Léon Blum en février 1934 face au fascisme

dimanche 30 janvier 2011.
 

Du 6 au 12 février 1934, comment la France ouvrière et républicaine a stoppé le fascisme (témoignage de Léon Blum)

Léon Blum, dirigeant du Parti socialiste SFIO, n’est pas mon modèle, loin de là. Il n’empêche qu’il a fait preuve en ce moment crucial entre le 6 et le 12 février 1934 d’une clarté, d’une énergie et d’une détermination méritoires.

1) Dès la soirée du 6 février, au moment où les troupes de choc des ligues factieuses d’extrême droite attaquent le Parlement défendu par la police (avec des ordres assez fermes de Daladier, radical de gauche, chef du gouvernement), il monte à la tribune de l’Assemblée pour lancer un avertissement : si le gouvernement ne stoppe pas les fascistes, « nous lancerons un appel aux masses ouvrières et paysannes ».

Son intervention présente plusieurs qualités :

• Blum comprend bien que la démagogie dans le sens du poil des anciens combattants cache le but essentiel du fascisme dans quelque pays que ce soit : laminer les droits civiques et sociaux des travailleurs pour mieux protéger les profits des capitalistes « Ce n’est même plus la dissolution que visent les réactionnaires, c’est la main mise brutale sur les libertés publiques que le peuple des travailleurs a conquises, qu’il a payées de son sang, qui sont son bien, qui restent le gage de son affranchissement final ».

• En un moment où se joue le rapport de forces face au fascisme déjà vainqueur en Italie, au Portugal, en Allemagne, bientôt en Espagne… Blum sait mettre le gouvernement en place devant ses responsabilités sans le rejeter avec les factieux « Si le gouvernement mène la lutte avec assez d’énergie, avec assez de foi dans la volonté populaire, il peut compter sur nous »

• Surtout, Blum annonce sa détermination à en appeler à la levée en masse des ouvriers, paysans et tous les républicains pour stopper les énergumènes cravatés du 6 février. Si le gouvernement « manque à son devoir, c’est nous qui dans le pays tout entier, lancerons l’appel aux forces républicaines en même temps qu’aux masses ouvrières et paysannes ».

2) Dans les journées du 7 et du 8 février, Léon Blum reste en permanence dans les locaux du Populaire (journal de la SFIO) en compagnie de Jean Zyromsky et Marceau Pivert (dirigeants de la fédération socialiste de la Seine et animateurs nationaux de la gauche du parti) .

La Commission Administrative Permanente de la SFIO se réunit. Elle décide sur leur proposition et contre les représentants du Secrétariat Général de préparer une manifestation publique.

LIGNES ENREGISTRÉES:

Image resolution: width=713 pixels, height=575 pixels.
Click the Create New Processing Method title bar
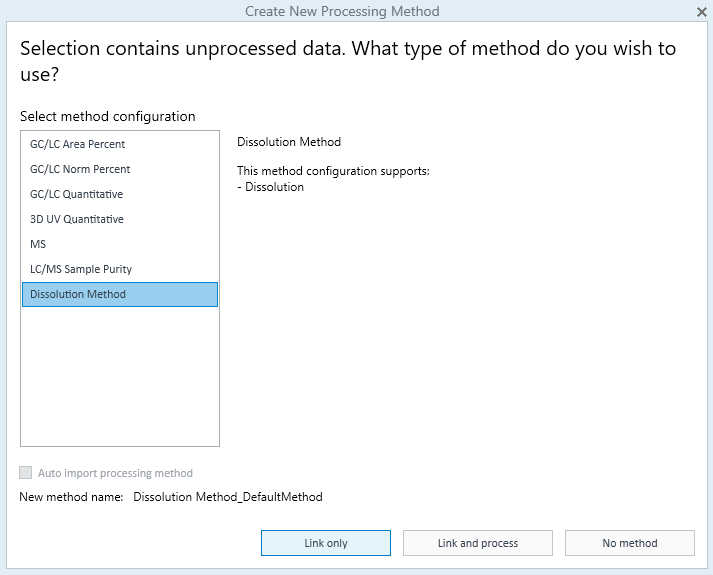coord(342,12)
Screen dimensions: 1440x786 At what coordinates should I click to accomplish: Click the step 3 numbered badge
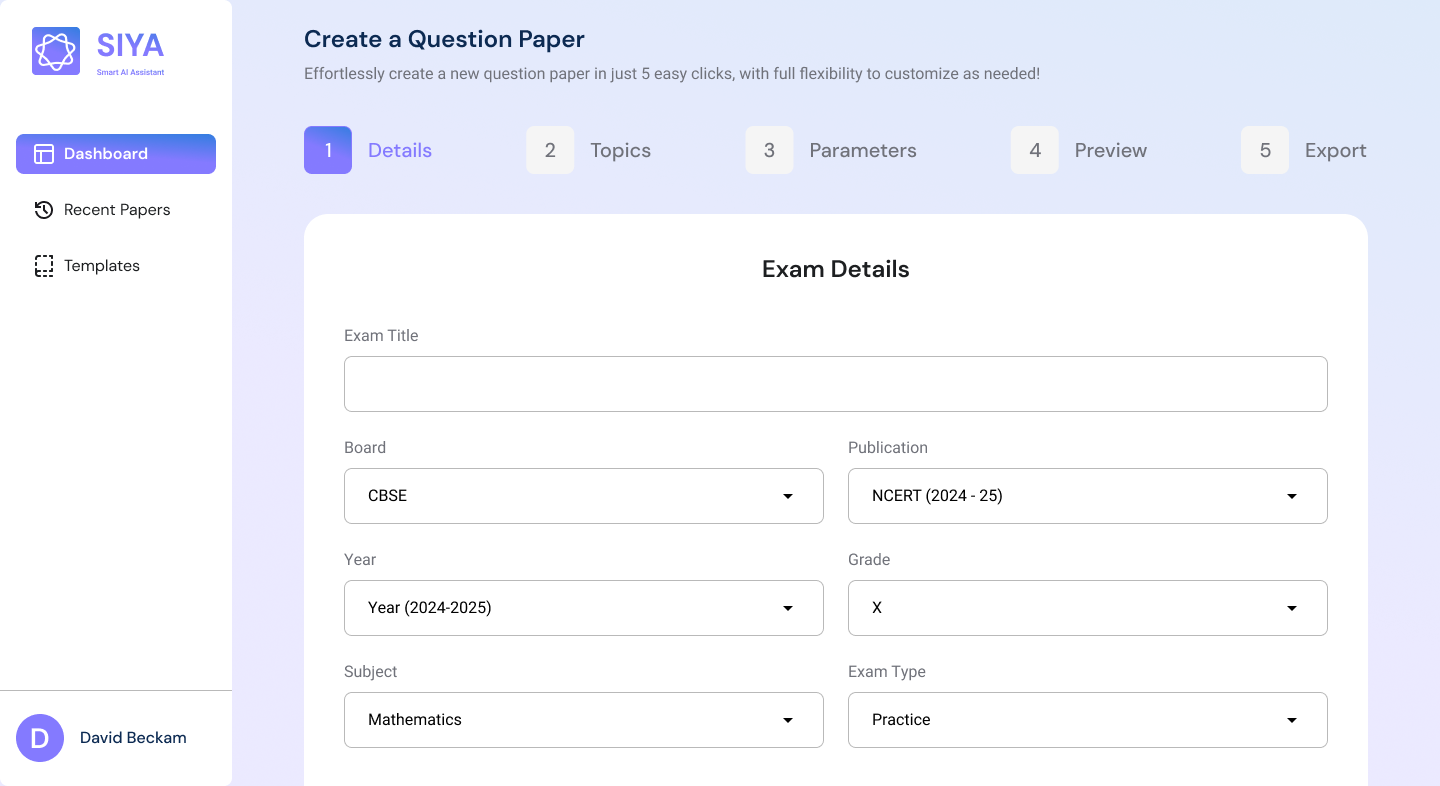coord(769,149)
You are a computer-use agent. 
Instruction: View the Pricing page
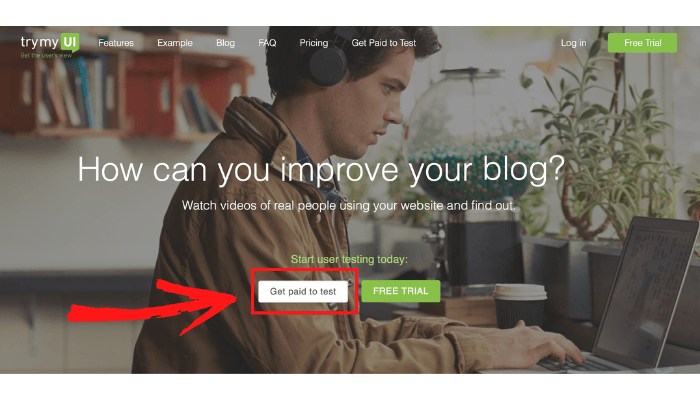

CONSIGNES DE TRAVAIL: Pouvez-vous recopier le passage du texte sur Léon Blum entre "2) Dans les" et "du parti) .", inclus, en y remplaçant "journées" par "soirées" ?

RÉPONSE À LA CONSIGNE:
2) Dans les soirées du 7 et du 8 février, Léon Blum reste en permanence dans les locaux du Populaire (journal de la SFIO) en compagnie de Jean Zyromsky et Marceau Pivert (dirigeants de la fédération socialiste de la Seine et animateurs nationaux de la gauche du parti) .